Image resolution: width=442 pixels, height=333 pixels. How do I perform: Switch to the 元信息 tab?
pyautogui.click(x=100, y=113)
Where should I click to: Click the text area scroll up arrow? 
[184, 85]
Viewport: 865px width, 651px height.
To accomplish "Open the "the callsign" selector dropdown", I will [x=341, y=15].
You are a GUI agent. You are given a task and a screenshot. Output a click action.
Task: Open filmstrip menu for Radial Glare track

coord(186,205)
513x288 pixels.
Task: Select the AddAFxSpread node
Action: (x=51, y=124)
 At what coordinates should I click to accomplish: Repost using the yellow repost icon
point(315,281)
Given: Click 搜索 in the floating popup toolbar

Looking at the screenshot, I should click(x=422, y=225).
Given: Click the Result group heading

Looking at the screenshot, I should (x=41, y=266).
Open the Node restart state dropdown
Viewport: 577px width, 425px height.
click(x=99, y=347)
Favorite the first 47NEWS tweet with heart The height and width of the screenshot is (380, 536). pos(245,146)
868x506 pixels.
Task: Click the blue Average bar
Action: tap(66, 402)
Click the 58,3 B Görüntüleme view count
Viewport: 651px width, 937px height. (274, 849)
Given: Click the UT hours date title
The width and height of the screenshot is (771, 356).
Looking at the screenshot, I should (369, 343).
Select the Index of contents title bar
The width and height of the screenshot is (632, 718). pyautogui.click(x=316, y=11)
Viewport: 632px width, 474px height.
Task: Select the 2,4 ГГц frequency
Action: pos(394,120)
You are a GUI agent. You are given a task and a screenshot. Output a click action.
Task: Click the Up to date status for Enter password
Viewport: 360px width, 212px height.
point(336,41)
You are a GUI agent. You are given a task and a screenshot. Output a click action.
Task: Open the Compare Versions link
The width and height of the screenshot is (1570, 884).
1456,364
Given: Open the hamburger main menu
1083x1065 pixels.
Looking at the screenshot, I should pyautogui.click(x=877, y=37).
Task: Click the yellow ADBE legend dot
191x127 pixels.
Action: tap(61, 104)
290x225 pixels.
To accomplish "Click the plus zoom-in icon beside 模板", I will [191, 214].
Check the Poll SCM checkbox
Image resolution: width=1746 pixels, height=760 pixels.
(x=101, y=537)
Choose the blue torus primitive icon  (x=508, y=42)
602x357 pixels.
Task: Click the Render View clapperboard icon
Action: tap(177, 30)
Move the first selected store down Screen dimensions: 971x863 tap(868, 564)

※ ※ ※

■ What you have to do
Retype the data in full and match it exactly.

■ Exercise answer
Image resolution: width=442 pixels, height=333 pixels. How do I perform: Switch to the 元信息 tab?
pyautogui.click(x=100, y=113)
Where should I click to: Click the text area scroll up arrow? 
[184, 85]
Viewport: 865px width, 651px height.
To accomplish "Open the "the callsign" selector dropdown", I will [x=341, y=15].
You are a GUI agent. You are given a task and a screenshot. Output a click action.
Task: Open filmstrip menu for Radial Glare track

coord(186,205)
513x288 pixels.
Task: Select the AddAFxSpread node
Action: (x=51, y=124)
 At what coordinates should I click to accomplish: Repost using the yellow repost icon
point(315,281)
Given: Click 搜索 in the floating popup toolbar

Looking at the screenshot, I should click(x=422, y=225).
Given: Click the Result group heading

Looking at the screenshot, I should (x=41, y=266).
Open the Node restart state dropdown
Viewport: 577px width, 425px height.
click(x=99, y=347)
Favorite the first 47NEWS tweet with heart The height and width of the screenshot is (380, 536). pos(245,146)
868x506 pixels.
Task: Click the blue Average bar
Action: tap(66, 402)
Click the 58,3 B Görüntüleme view count
Viewport: 651px width, 937px height. (274, 849)
Given: Click the UT hours date title
The width and height of the screenshot is (771, 356).
Looking at the screenshot, I should (369, 343).
Select the Index of contents title bar
The width and height of the screenshot is (632, 718). pyautogui.click(x=316, y=11)
Viewport: 632px width, 474px height.
Task: Select the 2,4 ГГц frequency
Action: pos(394,120)
You are a GUI agent. You are given a task and a screenshot. Output a click action.
Task: Click the Up to date status for Enter password
Viewport: 360px width, 212px height.
point(336,41)
You are a GUI agent. You are given a task and a screenshot. Output a click action.
Task: Open the Compare Versions link
The width and height of the screenshot is (1570, 884).
1456,364
Given: Open the hamburger main menu
1083x1065 pixels.
Looking at the screenshot, I should pyautogui.click(x=877, y=37).
Task: Click the yellow ADBE legend dot
191x127 pixels.
Action: tap(61, 104)
290x225 pixels.
To accomplish "Click the plus zoom-in icon beside 模板", I will [191, 214].
Check the Poll SCM checkbox
Image resolution: width=1746 pixels, height=760 pixels.
(x=101, y=537)
Choose the blue torus primitive icon  (x=508, y=42)
602x357 pixels.
Task: Click the Render View clapperboard icon
Action: tap(177, 30)
Move the first selected store down Screen dimensions: 971x863 tap(868, 564)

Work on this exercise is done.